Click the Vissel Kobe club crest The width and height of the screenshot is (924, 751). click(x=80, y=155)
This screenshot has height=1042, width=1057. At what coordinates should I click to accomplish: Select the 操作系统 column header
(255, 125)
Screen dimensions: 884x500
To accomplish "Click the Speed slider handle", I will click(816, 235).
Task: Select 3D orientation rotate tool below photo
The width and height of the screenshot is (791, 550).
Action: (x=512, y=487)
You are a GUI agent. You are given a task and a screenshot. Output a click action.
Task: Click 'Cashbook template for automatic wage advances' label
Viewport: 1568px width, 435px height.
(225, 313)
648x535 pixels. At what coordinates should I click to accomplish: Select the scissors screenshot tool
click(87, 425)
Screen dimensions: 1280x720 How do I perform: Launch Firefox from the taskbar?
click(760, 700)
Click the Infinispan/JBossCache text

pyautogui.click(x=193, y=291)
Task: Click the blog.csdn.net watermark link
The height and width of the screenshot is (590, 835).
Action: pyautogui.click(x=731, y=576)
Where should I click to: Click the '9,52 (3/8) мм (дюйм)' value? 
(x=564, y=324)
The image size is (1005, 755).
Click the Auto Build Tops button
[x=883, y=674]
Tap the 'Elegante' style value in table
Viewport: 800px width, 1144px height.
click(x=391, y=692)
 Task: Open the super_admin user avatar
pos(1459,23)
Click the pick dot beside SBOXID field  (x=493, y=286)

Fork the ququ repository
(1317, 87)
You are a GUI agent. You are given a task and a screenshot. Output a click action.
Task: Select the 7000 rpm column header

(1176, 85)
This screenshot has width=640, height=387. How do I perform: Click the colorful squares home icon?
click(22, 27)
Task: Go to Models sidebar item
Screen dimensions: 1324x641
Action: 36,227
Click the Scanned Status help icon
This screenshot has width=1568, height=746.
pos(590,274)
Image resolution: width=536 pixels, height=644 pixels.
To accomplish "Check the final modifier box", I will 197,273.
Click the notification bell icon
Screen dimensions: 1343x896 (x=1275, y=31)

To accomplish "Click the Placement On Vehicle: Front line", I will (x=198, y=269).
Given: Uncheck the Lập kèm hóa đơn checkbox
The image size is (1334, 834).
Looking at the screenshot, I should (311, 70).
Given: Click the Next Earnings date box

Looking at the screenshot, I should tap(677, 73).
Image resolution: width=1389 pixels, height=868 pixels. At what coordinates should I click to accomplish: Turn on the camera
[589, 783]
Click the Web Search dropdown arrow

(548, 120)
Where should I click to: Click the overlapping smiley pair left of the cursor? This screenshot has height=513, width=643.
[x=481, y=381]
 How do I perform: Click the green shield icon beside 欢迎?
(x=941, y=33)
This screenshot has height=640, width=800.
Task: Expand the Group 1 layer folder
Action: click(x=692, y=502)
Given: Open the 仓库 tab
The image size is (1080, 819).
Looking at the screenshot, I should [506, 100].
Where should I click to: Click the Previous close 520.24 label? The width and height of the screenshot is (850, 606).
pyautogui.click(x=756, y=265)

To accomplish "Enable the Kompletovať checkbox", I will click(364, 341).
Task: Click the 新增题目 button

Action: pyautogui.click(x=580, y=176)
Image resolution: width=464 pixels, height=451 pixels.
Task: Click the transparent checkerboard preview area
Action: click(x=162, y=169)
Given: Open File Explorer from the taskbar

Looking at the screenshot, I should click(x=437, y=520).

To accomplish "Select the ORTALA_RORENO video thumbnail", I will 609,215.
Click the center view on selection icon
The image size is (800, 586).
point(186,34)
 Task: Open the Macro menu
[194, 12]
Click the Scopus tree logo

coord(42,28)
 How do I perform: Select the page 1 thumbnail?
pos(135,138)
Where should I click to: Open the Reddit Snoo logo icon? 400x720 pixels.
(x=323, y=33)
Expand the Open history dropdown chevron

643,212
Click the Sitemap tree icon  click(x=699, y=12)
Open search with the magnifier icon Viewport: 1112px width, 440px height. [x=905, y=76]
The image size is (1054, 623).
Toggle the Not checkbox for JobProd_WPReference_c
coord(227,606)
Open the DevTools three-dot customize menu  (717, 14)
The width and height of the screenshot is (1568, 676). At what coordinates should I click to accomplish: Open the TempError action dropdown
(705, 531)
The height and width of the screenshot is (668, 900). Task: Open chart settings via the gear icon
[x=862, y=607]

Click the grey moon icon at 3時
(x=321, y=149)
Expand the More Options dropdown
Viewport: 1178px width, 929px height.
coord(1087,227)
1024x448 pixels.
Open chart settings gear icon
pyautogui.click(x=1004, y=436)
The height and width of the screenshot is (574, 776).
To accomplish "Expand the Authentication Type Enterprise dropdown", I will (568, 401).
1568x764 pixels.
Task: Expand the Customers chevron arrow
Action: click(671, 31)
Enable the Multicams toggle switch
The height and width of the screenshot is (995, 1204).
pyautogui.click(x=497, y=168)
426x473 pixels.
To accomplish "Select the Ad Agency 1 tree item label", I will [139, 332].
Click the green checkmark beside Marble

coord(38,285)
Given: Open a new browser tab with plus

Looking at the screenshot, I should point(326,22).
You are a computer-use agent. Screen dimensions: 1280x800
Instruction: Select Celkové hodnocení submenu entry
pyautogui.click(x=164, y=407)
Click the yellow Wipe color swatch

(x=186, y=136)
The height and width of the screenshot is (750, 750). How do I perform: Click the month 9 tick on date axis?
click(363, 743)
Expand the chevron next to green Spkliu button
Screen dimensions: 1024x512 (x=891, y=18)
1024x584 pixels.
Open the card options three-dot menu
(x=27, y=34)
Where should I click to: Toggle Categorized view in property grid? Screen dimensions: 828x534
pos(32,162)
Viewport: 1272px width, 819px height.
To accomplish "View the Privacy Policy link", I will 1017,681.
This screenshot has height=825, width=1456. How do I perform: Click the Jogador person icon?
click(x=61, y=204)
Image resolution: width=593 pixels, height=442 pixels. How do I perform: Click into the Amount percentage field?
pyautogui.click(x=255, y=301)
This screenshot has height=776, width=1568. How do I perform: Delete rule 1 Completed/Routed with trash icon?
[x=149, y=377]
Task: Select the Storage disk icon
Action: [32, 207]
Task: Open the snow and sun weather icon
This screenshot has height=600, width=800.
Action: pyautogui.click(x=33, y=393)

Task brief
Copy out all lines above that include the string "link".

Task output
Task: Click the blog.csdn.net watermark link
To accomplish "View the Privacy Policy link", I will 1017,681.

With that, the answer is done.